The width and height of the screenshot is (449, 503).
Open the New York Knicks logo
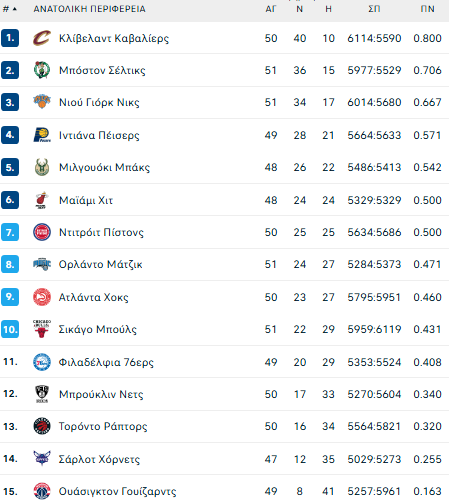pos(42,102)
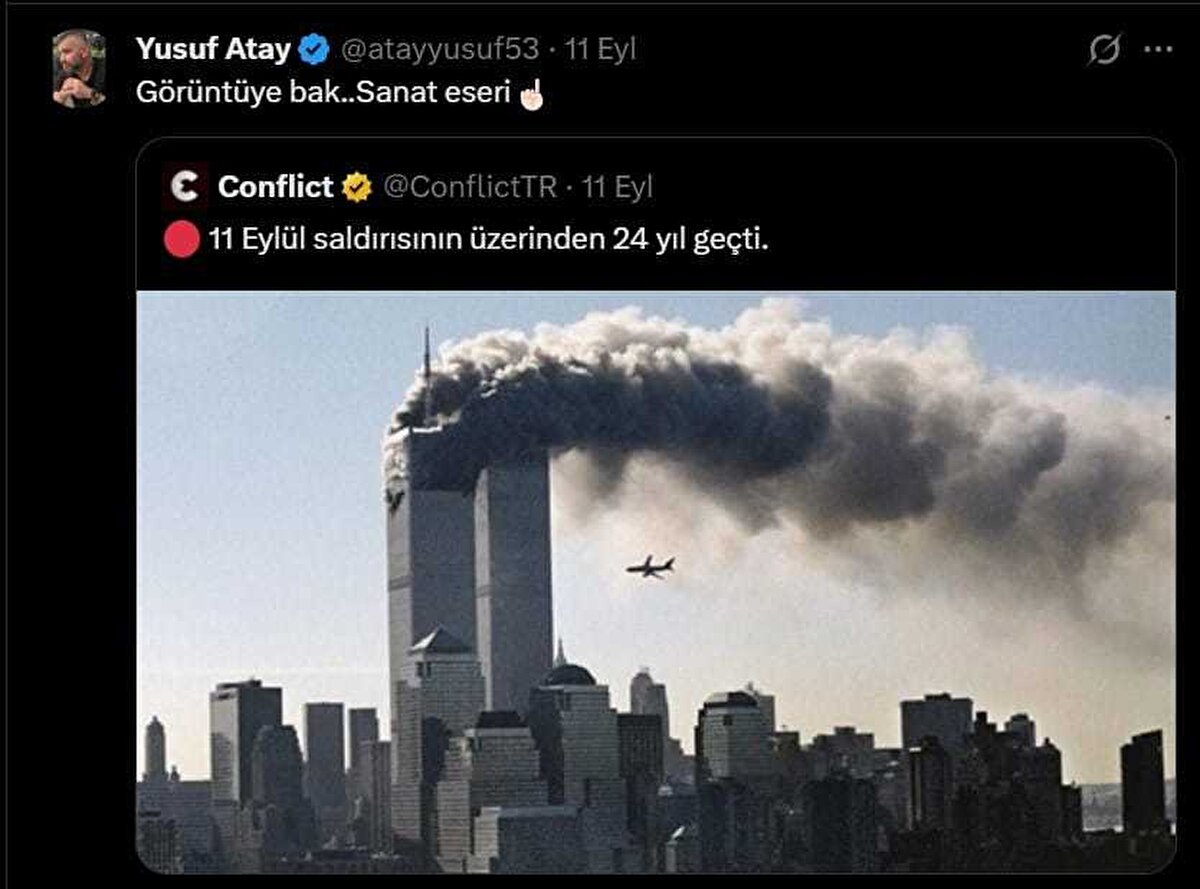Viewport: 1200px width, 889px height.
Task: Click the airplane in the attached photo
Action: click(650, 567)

=======

_WHAT IS REQUIRED:_
Rewrite all of the items above, swapping "logo" for "emblem" and keeping everything else the same. Leave the pictures out.

_ANSWER TO THIS TASK:_
The width and height of the screenshot is (449, 503).
Open the New York Knicks emblem
pos(42,102)
Viewport: 1200px width, 889px height.
Task: Click the airplane in the attached photo
Action: click(650, 567)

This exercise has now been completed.